**Task instructions**
Copy out every one of the following records word for word, leaving nothing out and changing nothing.
***** Exercise materials *****
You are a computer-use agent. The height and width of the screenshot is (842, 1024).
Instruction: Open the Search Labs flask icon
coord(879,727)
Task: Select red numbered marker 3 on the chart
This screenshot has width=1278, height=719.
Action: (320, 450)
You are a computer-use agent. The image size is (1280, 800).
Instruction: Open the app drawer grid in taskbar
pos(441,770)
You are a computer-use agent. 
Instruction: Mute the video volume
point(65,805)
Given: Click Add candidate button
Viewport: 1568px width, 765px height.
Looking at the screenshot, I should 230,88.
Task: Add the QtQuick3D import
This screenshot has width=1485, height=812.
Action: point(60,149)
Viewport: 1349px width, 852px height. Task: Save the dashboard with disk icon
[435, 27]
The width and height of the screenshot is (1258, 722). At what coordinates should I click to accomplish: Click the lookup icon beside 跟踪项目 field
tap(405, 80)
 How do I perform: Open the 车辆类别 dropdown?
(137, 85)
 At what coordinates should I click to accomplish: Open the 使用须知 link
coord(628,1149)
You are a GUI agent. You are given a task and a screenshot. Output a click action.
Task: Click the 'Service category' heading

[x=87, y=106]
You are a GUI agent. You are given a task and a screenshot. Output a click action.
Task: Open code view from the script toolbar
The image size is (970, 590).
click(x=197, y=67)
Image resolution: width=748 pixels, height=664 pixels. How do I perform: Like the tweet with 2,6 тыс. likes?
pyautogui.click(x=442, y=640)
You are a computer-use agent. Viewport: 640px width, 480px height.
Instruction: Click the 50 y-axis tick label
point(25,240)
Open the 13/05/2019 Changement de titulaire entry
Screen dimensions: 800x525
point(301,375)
*****
**Output of the task**
You are a computer-use agent. The height and width of the screenshot is (842, 1024).
Instruction: Open the Search Labs flask icon
coord(879,727)
Task: Select red numbered marker 3 on the chart
This screenshot has width=1278, height=719.
Action: (320, 450)
You are a computer-use agent. The image size is (1280, 800).
Instruction: Open the app drawer grid in taskbar
pos(441,770)
You are a computer-use agent. 
Instruction: Mute the video volume
point(65,805)
Given: Click Add candidate button
Viewport: 1568px width, 765px height.
Looking at the screenshot, I should 230,88.
Task: Add the QtQuick3D import
This screenshot has width=1485, height=812.
Action: point(60,149)
Viewport: 1349px width, 852px height. Task: Save the dashboard with disk icon
[435, 27]
The width and height of the screenshot is (1258, 722). At what coordinates should I click to accomplish: Click the lookup icon beside 跟踪项目 field
tap(405, 80)
 How do I perform: Open the 车辆类别 dropdown?
(137, 85)
 At what coordinates should I click to accomplish: Open the 使用须知 link
coord(628,1149)
You are a GUI agent. You are given a task and a screenshot. Output a click action.
Task: Click the 'Service category' heading

[x=87, y=106]
You are a GUI agent. You are given a task and a screenshot. Output a click action.
Task: Open code view from the script toolbar
The image size is (970, 590).
click(x=197, y=67)
Image resolution: width=748 pixels, height=664 pixels. How do I perform: Like the tweet with 2,6 тыс. likes?
pyautogui.click(x=442, y=640)
You are a computer-use agent. Viewport: 640px width, 480px height.
Instruction: Click the 50 y-axis tick label
point(25,240)
Open the 13/05/2019 Changement de titulaire entry
Screen dimensions: 800x525
point(301,375)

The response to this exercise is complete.